Thankfully the horrid old Volvo satnav that had been plonked in the original Rapide (which was signed off when Ford had both AM and Volvo in its Premier Automotive Group) was binned in the S. Unfortunately, the Garmin-based replacement was just as annoying, albeit in refreshingly different ways. Talking of refreshes, 2015-on 8-speed cars were given new colour choices in both paint and leather, the latter now including the fascinating sounding Fandango Pink. Anybody want to own up to ordering that?  


Smart alecs might sneeringly say that the only thing Rapide about this car was the depreciation. Losing ten quid from your pants pocket is bad enough but losing well over a hundred grand on a car in under a decade must have rankled with anyone who bought a Rapide new and then held onto it. This is great news for AM aspirants though, or at least those who fancy getting into Aston V12 ownership for the price of an approved used BMW 120D XDrive MSport.

If you buy a Rapide for its four-seat capability you might be disappointed. If, however, you think of it as a two- or three-seat estate with emergency seating for four, that kind of turns it into a British Ferrari FF for a fraction of the money. Ferrari fans will scoff at that notion, while Porsche fans will point to the Panamera’s superiority not only in the value retention department but also in terms of ecological cleanliness.

However, if you’re more interested in a character-rich motoring experience than in securing the moral high ground then the Aston is surely worth more than a look at prices starting from a little over £40k. From behind the wheel it feels like a 2-seater sports car. That’s a feeling you’re less likely to experience in a Panamera.

Can Rapide S prices get much lower? These are Aston Martins after all, dammit. Well, maybe they can. The entry level cost of a Rapide S has dropped by £20k in the last four years, and somewhat incredibly, prices for private non-S Rapides now begin with a 2. We’ve just been looking at what appears to be a perfectly serviceable DB7 at £13,995. Maybe the Aston Martin badge is just another name these days.

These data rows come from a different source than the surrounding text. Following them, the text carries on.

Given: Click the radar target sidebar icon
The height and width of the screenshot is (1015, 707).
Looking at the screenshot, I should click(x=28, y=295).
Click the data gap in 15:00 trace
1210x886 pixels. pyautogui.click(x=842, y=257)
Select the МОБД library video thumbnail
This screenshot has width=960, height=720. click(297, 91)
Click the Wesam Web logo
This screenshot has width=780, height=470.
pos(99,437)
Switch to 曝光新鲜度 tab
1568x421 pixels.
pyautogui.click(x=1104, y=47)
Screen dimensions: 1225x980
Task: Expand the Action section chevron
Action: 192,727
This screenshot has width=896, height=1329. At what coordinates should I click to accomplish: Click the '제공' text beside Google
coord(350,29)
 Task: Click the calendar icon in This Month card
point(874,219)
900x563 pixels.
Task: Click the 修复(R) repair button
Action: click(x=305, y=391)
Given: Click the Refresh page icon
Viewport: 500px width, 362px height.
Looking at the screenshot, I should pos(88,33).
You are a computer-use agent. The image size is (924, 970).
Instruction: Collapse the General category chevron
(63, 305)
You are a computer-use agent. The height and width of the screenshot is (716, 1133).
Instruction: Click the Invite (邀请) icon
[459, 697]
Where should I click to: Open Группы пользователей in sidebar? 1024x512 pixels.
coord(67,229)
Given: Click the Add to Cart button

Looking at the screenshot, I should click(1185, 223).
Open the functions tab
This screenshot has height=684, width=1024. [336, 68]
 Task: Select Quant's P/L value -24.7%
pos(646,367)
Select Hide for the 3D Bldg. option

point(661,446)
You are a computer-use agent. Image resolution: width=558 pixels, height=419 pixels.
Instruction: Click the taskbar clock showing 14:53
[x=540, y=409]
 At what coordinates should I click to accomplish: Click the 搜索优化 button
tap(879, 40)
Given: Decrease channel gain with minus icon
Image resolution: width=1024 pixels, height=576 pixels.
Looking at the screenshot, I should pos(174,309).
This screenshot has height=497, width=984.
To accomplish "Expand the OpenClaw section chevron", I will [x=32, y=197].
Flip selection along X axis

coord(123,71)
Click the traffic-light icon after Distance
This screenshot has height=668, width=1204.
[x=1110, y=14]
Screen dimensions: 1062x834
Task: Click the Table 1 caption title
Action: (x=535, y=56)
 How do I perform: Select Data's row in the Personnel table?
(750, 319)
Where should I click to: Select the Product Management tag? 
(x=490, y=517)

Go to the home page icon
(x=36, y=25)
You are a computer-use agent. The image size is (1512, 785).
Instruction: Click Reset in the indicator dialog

The Rapide is a V12 of course, which has its own cachet and a good reputation for unburstability in this application, so you’d think any further value drops would be insignificant, but then folk probably thought that about the regular Rapide in 2018 when they were £40k, having started off in 2010 at £164k. That initial price was too hard a sell for dealerships who (allegedly) had to be supported by the factory with a clandestine price cut to £135k. That, plus a mindset switch at AM which got salesfolk to describe it as a sports car with two rear seats rather than a family four-seater, brought more buyers to the door but with Aston’s slightly iffy reputation at the time you could see where the dealers were coming from. 

There wasn’t a £41,500 example on PH Classifieds when we were going to press but there was that £37k Cat N car. After that all the PH Rapide Ss were post-2015 Touchtronic III cars with the 8-speed gearbox, which is no bad thing as they would be most buyers’ preferred choice over the 6-speeders if you can swing for the extra cash. The lowest-price S on PH was this 25,000-miler at £57k. The most expensive? This late 2019 model with 16,000 miles was up for £82,890.